Finance organizations globally are trying to develop innovative ideas for operations to stay relevant in today's market to curb the impact of the evolving business dynamics. Companies like Apple, Netflix, Amazon, Airbnb, and Uber caused a significant disruption in their respective industries – and one thing common between them is a customer-first approach to doing business. Better customer experience leads to improvements in cash flow. This is possible if you can analyze custom payment behavior, create targeted dunning strategies, and meet all customer needs. Being a customer-centric function doesn’t mean A/R teams need to meet every demand the customer makes. Still, it also implies that A/R teams should listen to them, understand their needs, and then work with them in a way that helps them achieve a mutual ground that serves both parties’ interests. There are also a few roadblocks that need to be overcome by A/R leaders to instill this philosophy
  • Inability to make informed credit-collections decisions about customers
  • Inability to manage electronic invoicing for customers
  • Inability to update customer details in real-time

What stops A/R teams from adopting a customer-centric mindset

Here are three most commonly understood challenges that stop A/R teams from progressing towards providing customer experience:

 Three challenges that stop A/R teams from progressing towards improved customer experience

Three-ways A/R leaders can develop a customer-centric mindset across the team

Adapting Credit and Collections Strategies

A/R leaders need to start by optimizing their core processes, such as credit and collections, and rethinking the strategies around customers.

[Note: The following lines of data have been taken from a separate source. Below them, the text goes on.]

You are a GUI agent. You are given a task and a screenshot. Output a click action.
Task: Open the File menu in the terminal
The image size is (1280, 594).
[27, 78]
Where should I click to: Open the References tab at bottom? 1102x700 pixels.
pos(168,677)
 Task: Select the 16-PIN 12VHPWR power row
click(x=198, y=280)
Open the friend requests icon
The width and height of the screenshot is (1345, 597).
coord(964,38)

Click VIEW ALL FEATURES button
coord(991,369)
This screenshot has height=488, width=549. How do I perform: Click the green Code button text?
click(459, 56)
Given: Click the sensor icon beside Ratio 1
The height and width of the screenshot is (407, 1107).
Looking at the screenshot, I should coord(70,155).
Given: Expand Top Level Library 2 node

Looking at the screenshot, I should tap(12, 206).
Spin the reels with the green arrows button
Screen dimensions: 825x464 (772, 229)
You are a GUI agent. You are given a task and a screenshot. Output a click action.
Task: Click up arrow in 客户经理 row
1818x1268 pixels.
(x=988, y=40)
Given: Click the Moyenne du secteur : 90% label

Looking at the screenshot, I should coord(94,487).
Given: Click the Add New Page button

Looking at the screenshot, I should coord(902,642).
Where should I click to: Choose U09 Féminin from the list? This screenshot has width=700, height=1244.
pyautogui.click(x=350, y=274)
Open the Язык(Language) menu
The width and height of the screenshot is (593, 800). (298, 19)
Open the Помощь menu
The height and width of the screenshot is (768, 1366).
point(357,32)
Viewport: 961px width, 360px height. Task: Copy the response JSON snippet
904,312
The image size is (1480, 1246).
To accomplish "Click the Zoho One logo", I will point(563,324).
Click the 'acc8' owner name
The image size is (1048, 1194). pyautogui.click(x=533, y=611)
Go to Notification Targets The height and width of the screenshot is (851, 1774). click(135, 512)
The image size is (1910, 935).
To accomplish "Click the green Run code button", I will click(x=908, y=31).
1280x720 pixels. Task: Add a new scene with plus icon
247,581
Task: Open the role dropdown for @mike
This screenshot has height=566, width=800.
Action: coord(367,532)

  • Control over credit is critical to recovering from the turbulent economic climate’s impact. A/R leaders must ensure their team performs intensive background research on every portfolio and double-checks them before onboarding the customers.
  • Performing frequent credit reviews over a particular portfolio and checking for risk alerts. A/R teams can proactively upgrade/downgrade customer credit limits as per conclusions drawn from reviews even before the customer requests them.
  • Streamlining the existing approval workflow process without having to run the same thing with multiple stakeholders.
  • Researching how the customers fared and learning how this crisis has impacted them can prove highly effective. A/R teams can use this intel to devise new payment terms for them accordingly and offer alternatives that suit the interests of both parties. For example: if some of the customers have been paying on time earlier but are now delaying their payments, then offering them an early-payment discount as an incentive will help fast-track the payment cycle for the pending payments owed.

Improving the Relationship Between the A/R & Sales Teams

A/R leaders need to focus on an A/R + sales ecosystem for profitable sales in a way that bolsters cash flow and provides customer satisfaction.-

  • Through credit research tools, teams should be collecting insights about customer behavior and checking if they have been growing. This would help leaders understand their profitability.
  • Sharing this vital information with sales is a proactive way for the sales team to expand selling opportunities to customers. This turns the credit department into an invaluable partner for sales facilitation and expansion, and they can provide the customers with what they need

Investing in a More Know-Your-Customer (KYC) Approach

  • Keeping customers close is key to building a lasting partnership valuable to customers and the A/R team’s objectives.
  • Evaluating and estimating a customer’s potential before teams resume or even begin doing business with them is critical.
  • Studying and evaluating the crisis’s impact on customers will help teams stay ahead of their behavior.
  • They can also estimate when customers can make accurate and timely payments using this knowledge.

Conclusion

Attracting a new customer is 6-7 times more expensive than retaining an existing one - Salesforce

Hence, the most effective way to reduce days sales outstanding (DSO) would be to channel A/R teams to adopt a more customer-centric approach going forward. The shift towards becoming a customer-first function might be challenging and a long-term process, but it is essential to improve cash flow and customer retention.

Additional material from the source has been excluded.